Mulheres, com suas crianças, e homens da área colocaram cavaletes, pedras e até arame farpado, conseguindo, assim, impedir a passagem de carroças, tratores e caçambas que transportam o lixo de Codó. Logo uma fila de caçambas se formou, os carroceiros sentaram. “Vou ficar esperando aqui pra ver o que vai dá.Se não der pra jogar ali é o jeito eu levar lá pra meu setor, não posso esperar o dia todo. Se abrir jogo no lixão, se não abrir, jogo em qualquer lugar”, disse o carroceiro Roberto Ribeiro de Jesus já esperando o fim do protesto.
Poeira de dia
Os moradores pediam o fim do lixão por dois motivos. Primeiro por causa da poeira. As ruas de acesso ao local não são pavimentadas e crianças e idosos, principalmente, segundo os protestantes, são os mais prejudicados. “É fumaça 24 horas, poeira, catinga, urubu, mosca e nós estamos com isso aqui para acabar com o lixão. Tudo que você imaginar nós queremos, primeiro lugar a saúde de nossos filhos” ressaltou a lavradora Jeane Alves Costa.
Fumaça à noite
A fumaça piora a situação à noite, quando ateiam fogo no lixão. “Tirar seria a melhor coisa, mudar assim pra longe das casas” reafirmava a lavradora Maria José Dias da Silva que também reclamou do número de animais e carcaças jogadas próximas das residências na rua da União.
O assessor da Secretaria de Proteção ao Patrimônio Público, Ambrósio Reis, foi o primeiro a chegar ao local para tentar negociar com os moradores. Não conseguiu, depois veio o próprio secretário, Antonio Figueiredo, acompanhado do chefe do núcleo de segurança Teonilo Lima. Os moradores continuaram exigindo a presença do chefe do executivo no local para ouvi-los pessoalmente.
Solução
A persistência dos moradores rendeu. Por volta das 11 horas da manhã, lá esteve o prefeito acompanhado do filho, deputado estadual Camilo Figueiredo. Ambos pediram a colaboração dos moradores no sentido de liberar a passagem do lixo. Para tanto tiveram que ordenar imediatamente carros-pipa molharem as ruas empoeiradas, com a promessa de que um asfalto poderá ser colocado onde o problema existe, em cerca de 30 dias. Os moradores também ouviram a promessa de que o lixão será, não retirado da área, mas cada vez mais afastado das casas.

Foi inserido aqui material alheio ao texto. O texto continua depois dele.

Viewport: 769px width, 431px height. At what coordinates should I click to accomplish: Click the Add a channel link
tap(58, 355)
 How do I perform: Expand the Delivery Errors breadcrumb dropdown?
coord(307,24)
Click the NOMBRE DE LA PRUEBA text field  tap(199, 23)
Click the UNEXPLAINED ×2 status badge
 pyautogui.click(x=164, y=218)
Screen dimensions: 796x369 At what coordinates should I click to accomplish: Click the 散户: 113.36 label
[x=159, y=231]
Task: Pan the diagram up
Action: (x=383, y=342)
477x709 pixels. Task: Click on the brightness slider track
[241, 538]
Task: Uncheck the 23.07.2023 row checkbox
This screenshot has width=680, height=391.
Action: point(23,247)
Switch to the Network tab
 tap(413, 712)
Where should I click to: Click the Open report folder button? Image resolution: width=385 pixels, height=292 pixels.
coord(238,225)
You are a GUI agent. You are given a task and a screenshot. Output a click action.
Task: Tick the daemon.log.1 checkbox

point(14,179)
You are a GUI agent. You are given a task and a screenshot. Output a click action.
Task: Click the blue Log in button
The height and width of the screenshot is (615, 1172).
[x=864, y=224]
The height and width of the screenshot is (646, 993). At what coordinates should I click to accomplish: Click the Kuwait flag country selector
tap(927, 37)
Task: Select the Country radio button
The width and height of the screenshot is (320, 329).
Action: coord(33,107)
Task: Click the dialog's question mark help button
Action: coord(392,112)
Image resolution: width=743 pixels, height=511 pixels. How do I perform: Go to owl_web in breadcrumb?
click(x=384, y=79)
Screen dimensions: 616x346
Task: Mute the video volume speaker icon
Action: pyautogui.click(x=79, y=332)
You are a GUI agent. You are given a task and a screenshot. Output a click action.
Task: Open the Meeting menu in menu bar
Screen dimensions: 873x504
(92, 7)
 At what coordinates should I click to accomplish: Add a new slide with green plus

Também foi plano anunciado, cercá-lo para evitar invasão e aproximação das residências, além de a própria comunidade escolher dois fiscais para evitar a queima do lixo à noite. Os moradores afirmaram ao final da conversa que, se em 30 dias, tudo não acontecer como foi acertado uma nova interdição será feita.
Saiba Mais
Leia outras notícias em Imirante.com. Siga, também, o Imirante nas redes sociais X, Instagram, TikTok e canal no Whatsapp. Curta nossa página no Facebook e Youtube. Envie informações à Redação do Portal por meio do Whatsapp pelo telefone (98) 99209-2383.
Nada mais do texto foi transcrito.